Friday, August 28, 2015

Stephen King Can Write a Book in a Week, and That's Fine

Interesting piece by Stephen King in the NY Times. He asks, "Can a novelist be too productive?" Here's a good part:
No one in his or her right mind would argue that quantity guarantees quality, but to suggest that quantity never produces quality strikes me as snobbish, inane and demonstrably untrue.
 Of course he would say that, you might think, he writes a ton of stuff. But:
This is not a roundabout way of justifying my own prolificacy. Yes, I’ve published more than 55 novels. Yes, I have employed a pseudonym (Richard Bachman). Yes, I once published four books in one year (shades of James Patterson … except mine were longer, and written without the aid of a collaborator). And yes, I once wrote a novel (“The Running Man”) in a single week. But I can say, with complete honesty, that I never had any choice.
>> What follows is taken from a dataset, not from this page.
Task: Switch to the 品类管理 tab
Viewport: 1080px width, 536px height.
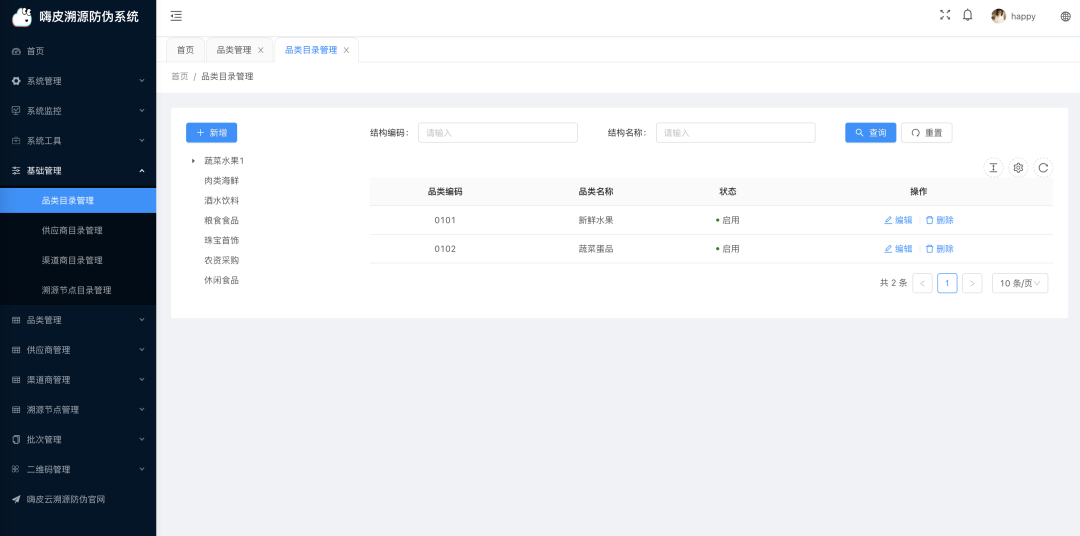Action: coord(234,50)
People just write differently. When I wrote my book, I would sit down with a cup of coffee and knock out 1000 words on Saturday afternoon while my son was napping and then do it again on Sunday exactly the same way. Most of the words stayed in the final version of the book, for better or worse. Some people struggle over every word, and the output is amazing, but sometimes it feels like it was labored over so there is no life to it. I don't know why we feel the need to think there is a better or correct way to make art, but maybe it's just that we think if only the writer or director or whatever would have put a bit more time into something, that would have fixed all the things I don't like about it. Maybe there is a sweet spot between "The Running Man" and "Chinese Democracy," but I suspect it is different for everyone.